EXCERPTED DATA |
__________

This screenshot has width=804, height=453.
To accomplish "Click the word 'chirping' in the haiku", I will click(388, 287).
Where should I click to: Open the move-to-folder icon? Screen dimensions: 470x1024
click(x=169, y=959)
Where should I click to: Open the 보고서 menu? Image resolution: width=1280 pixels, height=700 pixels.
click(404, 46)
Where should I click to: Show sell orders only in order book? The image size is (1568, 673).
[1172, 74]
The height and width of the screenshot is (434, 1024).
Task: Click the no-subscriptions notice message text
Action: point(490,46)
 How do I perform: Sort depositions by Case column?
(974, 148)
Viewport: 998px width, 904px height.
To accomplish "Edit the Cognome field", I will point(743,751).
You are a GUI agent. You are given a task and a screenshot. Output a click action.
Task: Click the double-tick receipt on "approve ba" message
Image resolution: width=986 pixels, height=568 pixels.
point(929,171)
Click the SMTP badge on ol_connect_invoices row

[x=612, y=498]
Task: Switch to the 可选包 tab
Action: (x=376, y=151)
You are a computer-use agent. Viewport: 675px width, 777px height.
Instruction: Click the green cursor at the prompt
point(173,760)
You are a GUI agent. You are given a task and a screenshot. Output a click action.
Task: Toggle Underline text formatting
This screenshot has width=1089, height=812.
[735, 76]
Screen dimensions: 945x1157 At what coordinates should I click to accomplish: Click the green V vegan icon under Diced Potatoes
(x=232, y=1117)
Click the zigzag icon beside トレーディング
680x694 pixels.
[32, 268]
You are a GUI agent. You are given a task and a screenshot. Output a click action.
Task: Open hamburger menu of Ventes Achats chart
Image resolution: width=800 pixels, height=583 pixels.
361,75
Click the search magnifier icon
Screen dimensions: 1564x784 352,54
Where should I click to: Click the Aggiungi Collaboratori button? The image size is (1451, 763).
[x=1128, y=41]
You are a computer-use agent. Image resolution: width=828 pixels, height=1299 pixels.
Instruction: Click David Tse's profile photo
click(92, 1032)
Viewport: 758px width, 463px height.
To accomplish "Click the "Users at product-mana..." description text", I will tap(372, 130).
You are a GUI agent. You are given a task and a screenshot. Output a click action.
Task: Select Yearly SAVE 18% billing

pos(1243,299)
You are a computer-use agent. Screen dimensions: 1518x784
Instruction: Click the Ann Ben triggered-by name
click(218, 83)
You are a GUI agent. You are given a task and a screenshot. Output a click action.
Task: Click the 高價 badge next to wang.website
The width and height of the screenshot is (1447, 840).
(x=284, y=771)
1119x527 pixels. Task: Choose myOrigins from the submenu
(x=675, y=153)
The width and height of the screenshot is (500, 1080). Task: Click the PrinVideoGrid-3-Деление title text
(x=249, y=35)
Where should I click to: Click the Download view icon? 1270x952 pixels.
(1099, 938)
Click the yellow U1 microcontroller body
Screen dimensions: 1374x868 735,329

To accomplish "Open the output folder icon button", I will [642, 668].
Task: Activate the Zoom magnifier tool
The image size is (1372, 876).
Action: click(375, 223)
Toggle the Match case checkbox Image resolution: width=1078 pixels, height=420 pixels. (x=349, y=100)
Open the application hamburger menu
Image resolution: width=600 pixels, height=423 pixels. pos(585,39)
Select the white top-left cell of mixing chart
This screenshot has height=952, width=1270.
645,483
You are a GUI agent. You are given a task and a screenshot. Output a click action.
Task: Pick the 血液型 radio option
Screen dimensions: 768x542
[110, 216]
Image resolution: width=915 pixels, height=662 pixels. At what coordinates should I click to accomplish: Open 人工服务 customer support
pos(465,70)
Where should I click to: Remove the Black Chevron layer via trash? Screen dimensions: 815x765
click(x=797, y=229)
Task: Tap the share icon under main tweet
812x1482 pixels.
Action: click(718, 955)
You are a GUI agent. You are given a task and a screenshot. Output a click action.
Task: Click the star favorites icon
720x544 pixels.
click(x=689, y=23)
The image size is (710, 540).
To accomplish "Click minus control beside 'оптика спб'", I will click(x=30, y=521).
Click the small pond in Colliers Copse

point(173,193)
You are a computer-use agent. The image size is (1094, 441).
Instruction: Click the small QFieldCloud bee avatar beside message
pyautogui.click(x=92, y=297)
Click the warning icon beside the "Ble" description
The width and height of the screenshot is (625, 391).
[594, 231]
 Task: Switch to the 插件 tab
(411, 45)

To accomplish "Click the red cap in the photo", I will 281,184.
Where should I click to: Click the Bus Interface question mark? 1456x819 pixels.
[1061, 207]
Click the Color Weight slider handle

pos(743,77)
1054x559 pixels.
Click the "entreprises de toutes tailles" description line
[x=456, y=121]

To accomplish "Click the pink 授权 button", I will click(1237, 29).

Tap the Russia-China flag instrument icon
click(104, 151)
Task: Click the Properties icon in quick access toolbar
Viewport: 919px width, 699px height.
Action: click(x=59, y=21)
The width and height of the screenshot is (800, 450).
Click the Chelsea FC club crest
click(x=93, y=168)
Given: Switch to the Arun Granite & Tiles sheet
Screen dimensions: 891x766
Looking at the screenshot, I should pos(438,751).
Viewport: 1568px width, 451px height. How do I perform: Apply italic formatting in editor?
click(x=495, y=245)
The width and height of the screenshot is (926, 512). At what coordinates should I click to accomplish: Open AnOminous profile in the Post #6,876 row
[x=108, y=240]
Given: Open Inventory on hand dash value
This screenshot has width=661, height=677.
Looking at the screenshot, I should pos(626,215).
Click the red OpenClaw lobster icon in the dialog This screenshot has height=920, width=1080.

__________

YOUR TASK |
This exercise calls for repeating every line of the data exactly.

ANSWER TO THIS PROBLEM |
This screenshot has width=804, height=453.
To accomplish "Click the word 'chirping' in the haiku", I will click(388, 287).
Where should I click to: Open the move-to-folder icon? Screen dimensions: 470x1024
click(x=169, y=959)
Where should I click to: Open the 보고서 menu? Image resolution: width=1280 pixels, height=700 pixels.
click(404, 46)
Where should I click to: Show sell orders only in order book? The image size is (1568, 673).
[1172, 74]
The height and width of the screenshot is (434, 1024).
Task: Click the no-subscriptions notice message text
Action: point(490,46)
 How do I perform: Sort depositions by Case column?
(974, 148)
Viewport: 998px width, 904px height.
To accomplish "Edit the Cognome field", I will point(743,751).
You are a GUI agent. You are given a task and a screenshot. Output a click action.
Task: Click the double-tick receipt on "approve ba" message
Image resolution: width=986 pixels, height=568 pixels.
point(929,171)
Click the SMTP badge on ol_connect_invoices row

[x=612, y=498]
Task: Switch to the 可选包 tab
Action: (x=376, y=151)
You are a computer-use agent. Viewport: 675px width, 777px height.
Instruction: Click the green cursor at the prompt
point(173,760)
You are a GUI agent. You are given a task and a screenshot. Output a click action.
Task: Toggle Underline text formatting
This screenshot has width=1089, height=812.
[735, 76]
Screen dimensions: 945x1157 At what coordinates should I click to accomplish: Click the green V vegan icon under Diced Potatoes
(x=232, y=1117)
Click the zigzag icon beside トレーディング
680x694 pixels.
[32, 268]
You are a GUI agent. You are given a task and a screenshot. Output a click action.
Task: Open hamburger menu of Ventes Achats chart
Image resolution: width=800 pixels, height=583 pixels.
361,75
Click the search magnifier icon
Screen dimensions: 1564x784 352,54
Where should I click to: Click the Aggiungi Collaboratori button? The image size is (1451, 763).
[x=1128, y=41]
You are a computer-use agent. Image resolution: width=828 pixels, height=1299 pixels.
Instruction: Click David Tse's profile photo
click(92, 1032)
Viewport: 758px width, 463px height.
To accomplish "Click the "Users at product-mana..." description text", I will tap(372, 130).
You are a GUI agent. You are given a task and a screenshot. Output a click action.
Task: Select Yearly SAVE 18% billing

pos(1243,299)
You are a computer-use agent. Screen dimensions: 1518x784
Instruction: Click the Ann Ben triggered-by name
click(218, 83)
You are a GUI agent. You are given a task and a screenshot. Output a click action.
Task: Click the 高價 badge next to wang.website
The width and height of the screenshot is (1447, 840).
(x=284, y=771)
1119x527 pixels. Task: Choose myOrigins from the submenu
(x=675, y=153)
The width and height of the screenshot is (500, 1080). Task: Click the PrinVideoGrid-3-Деление title text
(x=249, y=35)
Where should I click to: Click the Download view icon? 1270x952 pixels.
(1099, 938)
Click the yellow U1 microcontroller body
Screen dimensions: 1374x868 735,329

To accomplish "Open the output folder icon button", I will [642, 668].
Task: Activate the Zoom magnifier tool
The image size is (1372, 876).
Action: click(375, 223)
Toggle the Match case checkbox Image resolution: width=1078 pixels, height=420 pixels. (x=349, y=100)
Open the application hamburger menu
Image resolution: width=600 pixels, height=423 pixels. pos(585,39)
Select the white top-left cell of mixing chart
This screenshot has height=952, width=1270.
645,483
You are a GUI agent. You are given a task and a screenshot. Output a click action.
Task: Pick the 血液型 radio option
Screen dimensions: 768x542
[110, 216]
Image resolution: width=915 pixels, height=662 pixels. At what coordinates should I click to accomplish: Open 人工服务 customer support
pos(465,70)
Where should I click to: Remove the Black Chevron layer via trash? Screen dimensions: 815x765
click(x=797, y=229)
Task: Tap the share icon under main tweet
812x1482 pixels.
Action: click(718, 955)
You are a GUI agent. You are given a task and a screenshot. Output a click action.
Task: Click the star favorites icon
720x544 pixels.
click(x=689, y=23)
The image size is (710, 540).
To accomplish "Click minus control beside 'оптика спб'", I will click(x=30, y=521).
Click the small pond in Colliers Copse

point(173,193)
You are a computer-use agent. The image size is (1094, 441).
Instruction: Click the small QFieldCloud bee avatar beside message
pyautogui.click(x=92, y=297)
Click the warning icon beside the "Ble" description
The width and height of the screenshot is (625, 391).
[594, 231]
 Task: Switch to the 插件 tab
(411, 45)

To accomplish "Click the red cap in the photo", I will 281,184.
Where should I click to: Click the Bus Interface question mark? 1456x819 pixels.
[1061, 207]
Click the Color Weight slider handle

pos(743,77)
1054x559 pixels.
Click the "entreprises de toutes tailles" description line
[x=456, y=121]

To accomplish "Click the pink 授权 button", I will click(1237, 29).

Tap the Russia-China flag instrument icon
click(104, 151)
Task: Click the Properties icon in quick access toolbar
Viewport: 919px width, 699px height.
Action: click(x=59, y=21)
The width and height of the screenshot is (800, 450).
Click the Chelsea FC club crest
click(x=93, y=168)
Given: Switch to the Arun Granite & Tiles sheet
Screen dimensions: 891x766
Looking at the screenshot, I should pos(438,751).
Viewport: 1568px width, 451px height. How do I perform: Apply italic formatting in editor?
click(x=495, y=245)
The width and height of the screenshot is (926, 512). At what coordinates should I click to accomplish: Open AnOminous profile in the Post #6,876 row
[x=108, y=240]
Given: Open Inventory on hand dash value
This screenshot has width=661, height=677.
Looking at the screenshot, I should pos(626,215).
Click the red OpenClaw lobster icon in the dialog This screenshot has height=920, width=1080.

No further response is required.